Filsafat sebagai Pengantar



Sumber Gambar : Google

Salah satu tema kajian yang paling penting dalam filsafat Islam adalah masalah Ideologi Ketuhanan. Dalam masalah tersebut, yang dikaji oleh para filosof muslim biasanya berkisar pada upaya menetapkan adanya Tuhan berdasarkan argumen rasional, hubungan zat Tuhan dengan sidat-sifat-Nya, hubungan Perbuatan Tuhan dengan Manusia, Hakikat Qadha dan Qadar Tuhan serta hakikat kejahatan dan hubungannya dengan Tuhan.
        Kajian filosofis yang dilakukan oleh para filosof muslim terhadap masalah ketuhanan di atas, tentunya memunculkan pertanyaan dibenak; mengapa para filosof muslim itu harus melakukan kajian filosofis terhadap persoalanTuhan? Bukankah telah jelas bahwa informasi tentang Tuhan dan hal-hal yang berkaitan dengan-Nya telah diuraikan secara gamblang dan komfrehensif dalam dua sumber utama dalam Islam, yakni Al-Qur’an dan Hadits! Tidak cukupkah uraian-uraian tentang Tuhan yang terekam dalam Al-Qur’an, sehingga diperlukan pencarian filosifis yang original dan rigit terhadap berbagai sumber yang ada?

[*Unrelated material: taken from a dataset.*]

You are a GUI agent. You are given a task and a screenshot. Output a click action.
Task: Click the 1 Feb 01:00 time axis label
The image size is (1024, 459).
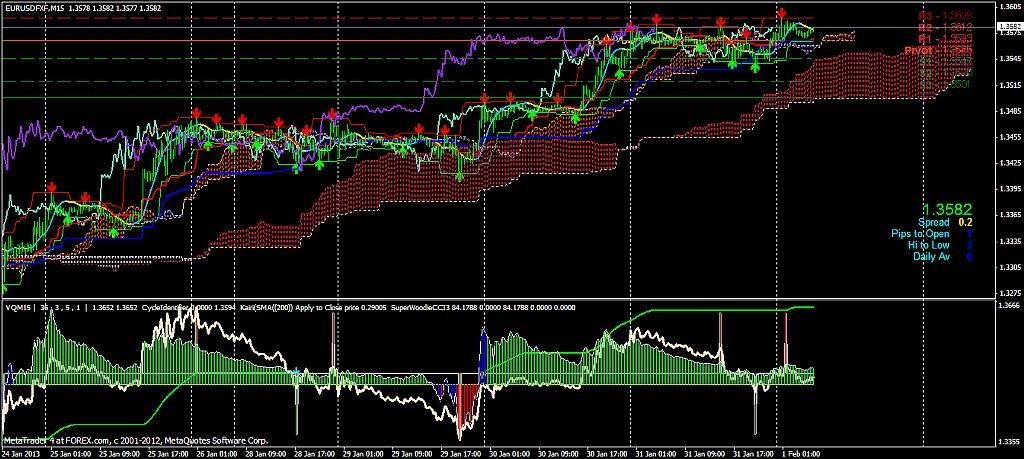[x=800, y=453]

Pertanyaan-pertanyaan di atas telah lama dijawab dengan dua alasan sederhana bahwa : pertama, para filosof muslim bukan karena tidak percaya akan kebenaran dan keotentikan informasi tentang Tuhan yang diberikan oleh Al-Qur’an, tapi bagi mereka, kebenaran informasi tentang Tuhan yang diberikan oleh Al-Qur’an itu perlu ditopang oleh argumentasi-argumentasi rasional yang berpijak pada kekuatan nalar akal. Kedua, perbincangan filosofis tentang Tuhan merupakan sebuah tuntutan tak terhindarkan dari disiplin ilmu filsafat yang mereka tekuni. Sebab, filsafat seperti yang ditegaskan oleh Louis Leahey, bahwa filsafat merupakan tehnik refleksif yang diterapkan pada apa yang di hayati.[1]

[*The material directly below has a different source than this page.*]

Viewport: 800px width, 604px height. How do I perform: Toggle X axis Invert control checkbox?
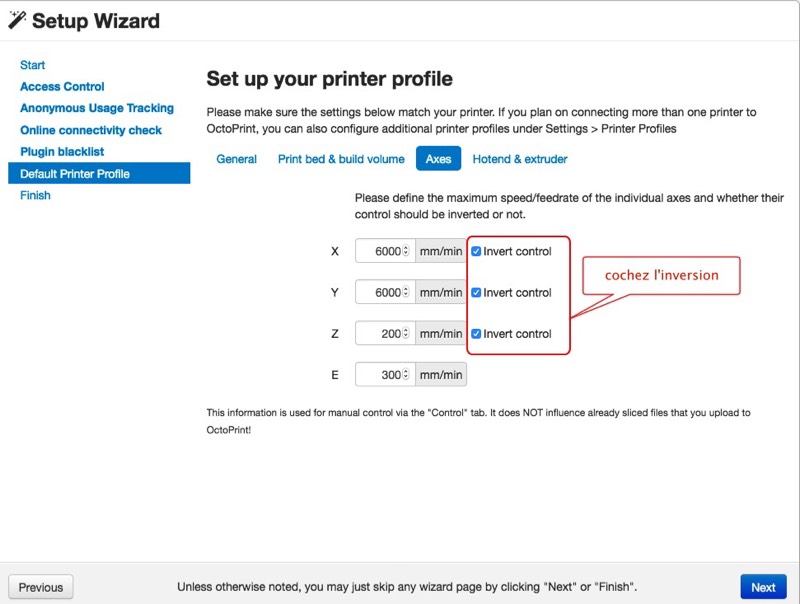[476, 251]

Berdasarkan dua alasan di atas, dapat dimengerti mengapa para filsofof muslim itu melakukan kajian filosofis tentang masalah Tuhan. Namun pada kenyataan yang lain para filosof muslim selalu tidak puas dengan apa yang telah diuraikan oleh para filosof sebelumnya tentang masalah ketuhanan. Sehingga kemudian, filosof muslim aktif melakukan kajian-kajian yang lebih berani dan terbuka demi membangun dan menjaga khasanah intelektual Islam yang hari ini kajian filsafat dan keilmuan mulai meredup.
Mengkaji filsafat sebagian orang menganggap bahwa filsafat hanya akan mengantarkan menuju kekafiran. Yang pada akhirnya akan membinasakan manusia sendiri. Menurutnya ketika manusia telah banyak menggeluti filsafat maka ia akan kehilangan keyakinan yang kokoh terhadap kebesaran Ilahi. Namun, di sisi lain ia tak menyadari bahwa bahwa untuk membangun sebuah keyakinan perlu pengetahuan dasar yang kemudian dikenal dengan istilah epistemologi.
Pada dasarnya keyakinan itu terbagi dua : jenis pertama keyakinan tanpa didahului oleh keraguan dimana keyakinan seperti ini sangat rapuh karena tidak dilandasi dengan filsafat (pemahaman). Jenis kedua adalah keyakinan setelah melalui keraguan, keyakinan semacam ini sangat kokoh karena sudah dilandasi dengan proses pemahaman dan pengetahuan[2].
Sang Bapak Monoteisme, Nabi Ibrahim a.s. membuktikan Eksistensi Tuhan-Nya setelah melewati dan melalui berbagai keraguan, bukan dengan kata “yakin saja”.


[1]  Ahmad Muchaddam Fahham, Tuhan Dalam Filsafat Allamah Thabathabai (Cet.I ; Jakarta Selatan : Teraju, 2004) h. 2
[2] Andi Rahmat Munawar, Makalah, Wacana 16 ; Menggapai Tuhan dengan Akal, 16 Januari 2001.